What the task requires: Leaving out all pictures, repeat exactly the lines from the one that holds "Viewport: 600px width, 400px height." to the last line of the entries below.
Records START
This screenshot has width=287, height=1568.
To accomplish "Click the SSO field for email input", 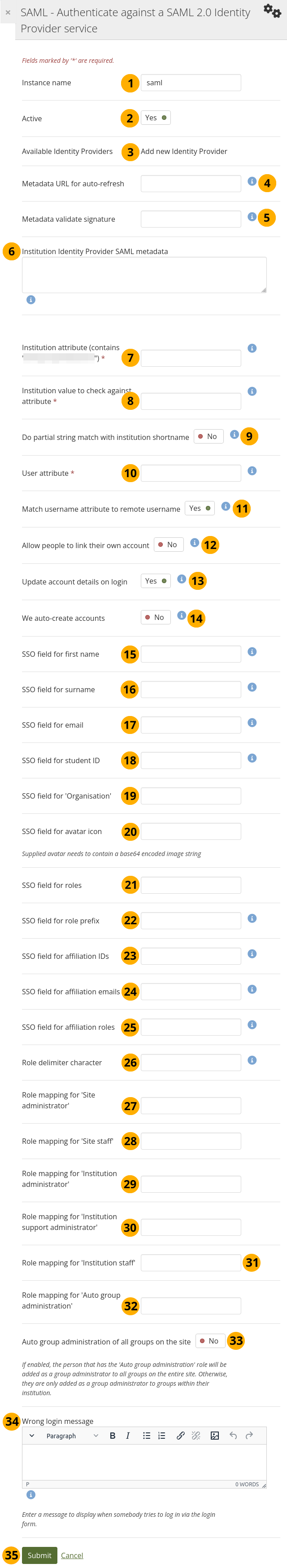I will click(190, 725).
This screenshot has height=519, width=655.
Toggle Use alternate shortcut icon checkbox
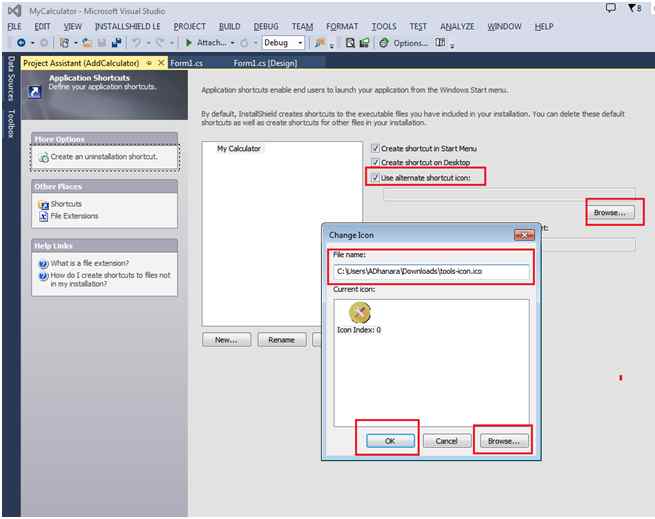pos(375,178)
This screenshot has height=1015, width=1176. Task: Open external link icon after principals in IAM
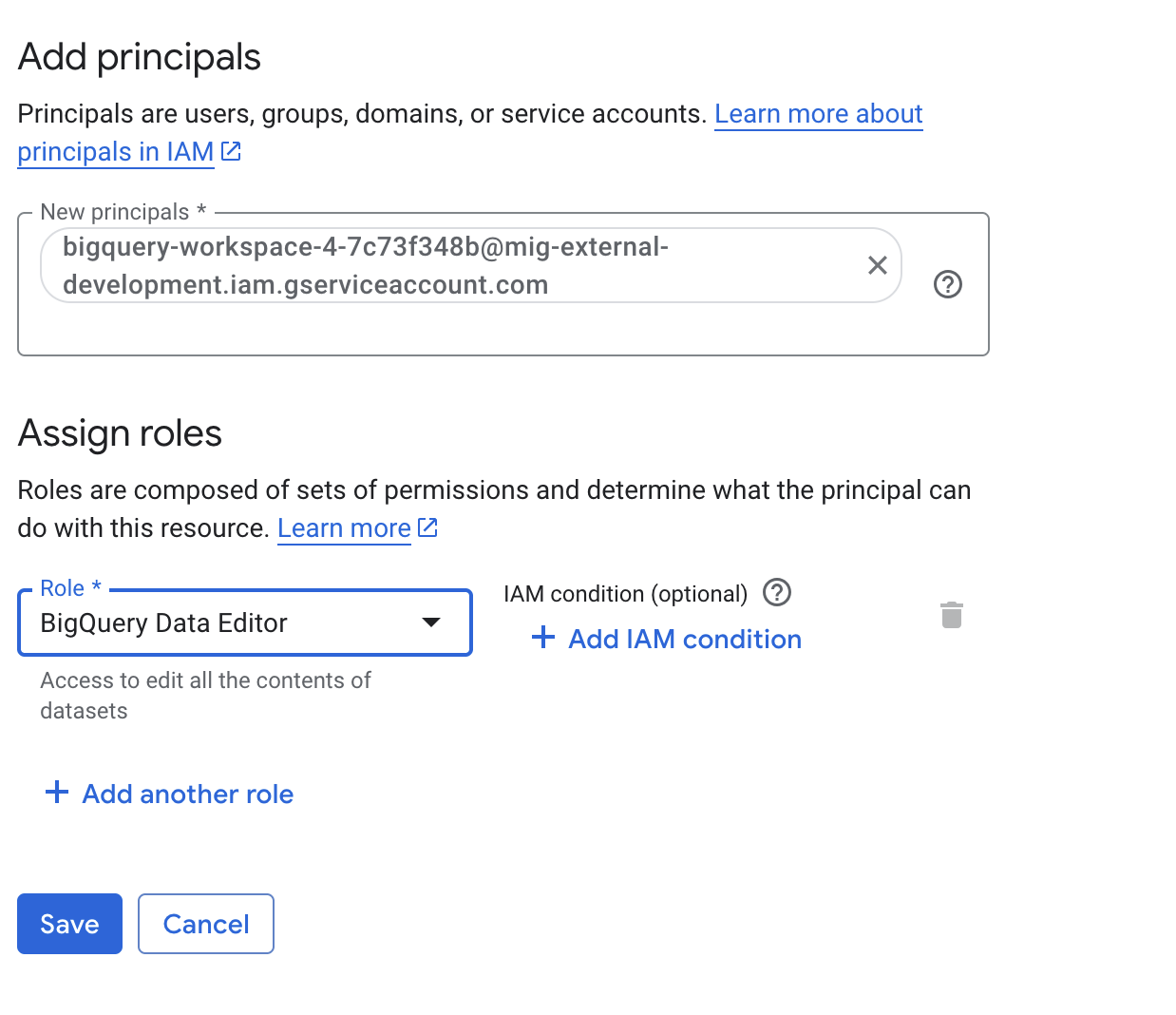point(231,151)
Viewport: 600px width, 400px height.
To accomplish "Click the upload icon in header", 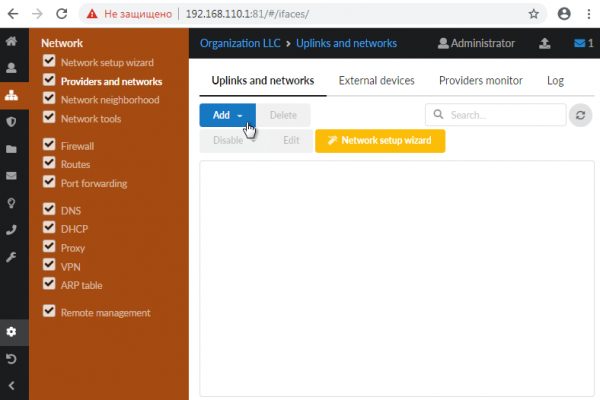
Records END
Task response:
Viewport: 600px width, 400px height.
To accomplish "Click the upload icon in header", 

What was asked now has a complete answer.